来年のバレンタインデーに並ぶかも チョコに天然の新色「ルビー」 (1/2ページ)

バリー・カレボーの新製品「ルビー・チョコレート」(同社提供)
バリー・カレボーの新製品「ルビー・チョコレート」(同社提供)【拡大】

 スイスのメーカーによる画期的な技術でチョコレートの色はダーク、ミルク、ホワイトという枠を超越した。

 世界最大のカカオ豆加工会社バリー・カレボーは、ネスレによる80年以上前のホワイトチョコレートバー製造開始以降では初めてとなる新しい天然色のチョコを開発した。ピンクがかった色でフルーティーなフレーバーのこの製品を、バリー・カレボーは「ルビー・チョコレート」と呼びたい考えだ。

 世界のチョコレート市場が振るわない中で米ハーシーが15%の人員を削減し、ネスレは米チョコレート事業の売却を目指しているが、ルビー・チョコレートが売り上げを後押ししそうだ。来年のバレンタインデーには天然のピンク色をしたハートチョコが小売店の陳列棚いっぱいに並ぶかもしれない。

 バリー・カレボーのアントワーヌ・デサンアフリーク最高経営責任者(CEO)によれば、新製品は特殊なタイプのカカオ豆をベースに約10年にわたる開発を経て誕生した。ルビーチョコの原料となるカカオ豆はアフリカの象牙海岸やエクアドル、ブラジルから輸入され、独特な色は加工中に抽出されるパウダーに由来する。
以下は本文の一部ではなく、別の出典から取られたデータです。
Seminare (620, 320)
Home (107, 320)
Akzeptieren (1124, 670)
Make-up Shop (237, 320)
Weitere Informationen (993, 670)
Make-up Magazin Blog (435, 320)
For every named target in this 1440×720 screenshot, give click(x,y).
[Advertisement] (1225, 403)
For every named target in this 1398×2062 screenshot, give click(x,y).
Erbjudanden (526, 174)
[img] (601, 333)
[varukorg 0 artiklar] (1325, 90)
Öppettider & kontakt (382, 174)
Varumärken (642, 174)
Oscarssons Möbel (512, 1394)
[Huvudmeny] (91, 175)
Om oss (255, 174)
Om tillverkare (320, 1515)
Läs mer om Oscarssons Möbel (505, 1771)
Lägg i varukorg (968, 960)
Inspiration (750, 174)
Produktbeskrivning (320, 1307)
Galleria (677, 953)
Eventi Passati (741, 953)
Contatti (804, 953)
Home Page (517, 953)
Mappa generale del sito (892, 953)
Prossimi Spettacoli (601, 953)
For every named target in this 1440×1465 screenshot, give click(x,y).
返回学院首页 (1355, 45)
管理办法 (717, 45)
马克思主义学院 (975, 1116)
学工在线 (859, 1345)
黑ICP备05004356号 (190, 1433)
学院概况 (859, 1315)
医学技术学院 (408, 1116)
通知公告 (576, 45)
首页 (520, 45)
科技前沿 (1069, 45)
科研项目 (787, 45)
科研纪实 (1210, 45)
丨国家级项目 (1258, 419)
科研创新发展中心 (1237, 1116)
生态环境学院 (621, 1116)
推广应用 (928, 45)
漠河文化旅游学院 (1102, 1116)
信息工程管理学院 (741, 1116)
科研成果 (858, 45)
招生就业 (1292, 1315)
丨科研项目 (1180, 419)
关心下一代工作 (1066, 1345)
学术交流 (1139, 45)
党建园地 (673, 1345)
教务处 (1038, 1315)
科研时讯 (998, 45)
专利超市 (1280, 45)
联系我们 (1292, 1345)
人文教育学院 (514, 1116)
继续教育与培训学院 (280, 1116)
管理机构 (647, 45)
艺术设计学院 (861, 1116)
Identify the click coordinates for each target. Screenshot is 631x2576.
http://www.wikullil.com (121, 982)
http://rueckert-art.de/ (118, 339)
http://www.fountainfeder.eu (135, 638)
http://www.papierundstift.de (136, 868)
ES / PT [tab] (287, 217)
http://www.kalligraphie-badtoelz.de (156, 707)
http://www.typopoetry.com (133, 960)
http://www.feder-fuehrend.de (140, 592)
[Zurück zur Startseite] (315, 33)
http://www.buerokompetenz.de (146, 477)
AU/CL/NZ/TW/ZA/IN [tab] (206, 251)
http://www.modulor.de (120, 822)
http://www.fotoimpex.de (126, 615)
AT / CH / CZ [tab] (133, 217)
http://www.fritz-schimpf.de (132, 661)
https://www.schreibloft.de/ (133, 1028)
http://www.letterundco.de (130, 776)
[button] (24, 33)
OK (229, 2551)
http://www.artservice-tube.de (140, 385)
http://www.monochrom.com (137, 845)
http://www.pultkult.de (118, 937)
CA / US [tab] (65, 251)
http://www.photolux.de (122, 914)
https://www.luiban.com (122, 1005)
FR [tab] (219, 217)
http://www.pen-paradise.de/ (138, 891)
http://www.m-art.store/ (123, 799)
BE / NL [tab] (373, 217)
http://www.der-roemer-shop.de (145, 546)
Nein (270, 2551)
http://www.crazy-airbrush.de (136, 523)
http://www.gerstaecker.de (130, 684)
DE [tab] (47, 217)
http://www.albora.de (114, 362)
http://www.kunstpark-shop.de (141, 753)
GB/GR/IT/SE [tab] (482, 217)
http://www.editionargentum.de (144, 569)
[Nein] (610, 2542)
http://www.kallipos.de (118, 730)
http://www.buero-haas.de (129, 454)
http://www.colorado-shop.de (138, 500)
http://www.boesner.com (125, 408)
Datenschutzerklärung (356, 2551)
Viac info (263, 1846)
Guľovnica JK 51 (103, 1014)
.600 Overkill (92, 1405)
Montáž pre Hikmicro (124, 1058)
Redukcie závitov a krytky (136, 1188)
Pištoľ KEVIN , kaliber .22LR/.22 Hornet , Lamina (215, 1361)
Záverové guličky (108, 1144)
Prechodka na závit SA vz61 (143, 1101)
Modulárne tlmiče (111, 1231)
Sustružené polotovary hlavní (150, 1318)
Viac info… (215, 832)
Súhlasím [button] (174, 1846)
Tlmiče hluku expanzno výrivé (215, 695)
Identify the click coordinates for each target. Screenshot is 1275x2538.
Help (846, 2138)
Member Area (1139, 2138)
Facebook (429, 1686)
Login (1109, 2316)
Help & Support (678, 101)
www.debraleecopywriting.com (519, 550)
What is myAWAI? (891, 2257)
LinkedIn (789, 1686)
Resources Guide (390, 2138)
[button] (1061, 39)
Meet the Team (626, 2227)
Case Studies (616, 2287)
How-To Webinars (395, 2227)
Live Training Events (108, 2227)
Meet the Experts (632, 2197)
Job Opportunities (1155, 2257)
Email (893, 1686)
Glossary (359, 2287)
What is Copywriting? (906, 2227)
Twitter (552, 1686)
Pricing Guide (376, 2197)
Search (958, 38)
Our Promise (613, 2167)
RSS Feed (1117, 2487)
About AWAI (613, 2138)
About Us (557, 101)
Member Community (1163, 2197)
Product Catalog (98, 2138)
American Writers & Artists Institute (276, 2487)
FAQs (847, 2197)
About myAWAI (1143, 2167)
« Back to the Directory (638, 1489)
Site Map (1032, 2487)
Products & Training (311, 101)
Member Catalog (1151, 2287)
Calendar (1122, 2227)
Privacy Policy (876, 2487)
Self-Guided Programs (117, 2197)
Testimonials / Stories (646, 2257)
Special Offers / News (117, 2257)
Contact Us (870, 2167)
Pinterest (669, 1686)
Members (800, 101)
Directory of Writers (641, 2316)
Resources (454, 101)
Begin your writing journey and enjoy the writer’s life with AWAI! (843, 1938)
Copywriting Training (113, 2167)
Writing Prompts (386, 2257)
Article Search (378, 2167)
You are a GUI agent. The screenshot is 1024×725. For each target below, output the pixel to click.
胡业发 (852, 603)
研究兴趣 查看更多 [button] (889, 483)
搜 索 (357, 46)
 カーギルなどの企業もレッドココアパウダーを既に生産しているが、天然の赤みを帯びたチョコが製造されたのは今回が初めて。甘酸っぱいベリーの風味の新製品は5日に中国・上海で発表された。

 デサンアフリークCEOは新製品について、「天然で色鮮やか、甘美な世界にいざなうような感もあるけれど、正真正銘のチョコレートだ」と述べ、「バランスが良くミレニアル世代に訴えるものが大きいだろう」と語った。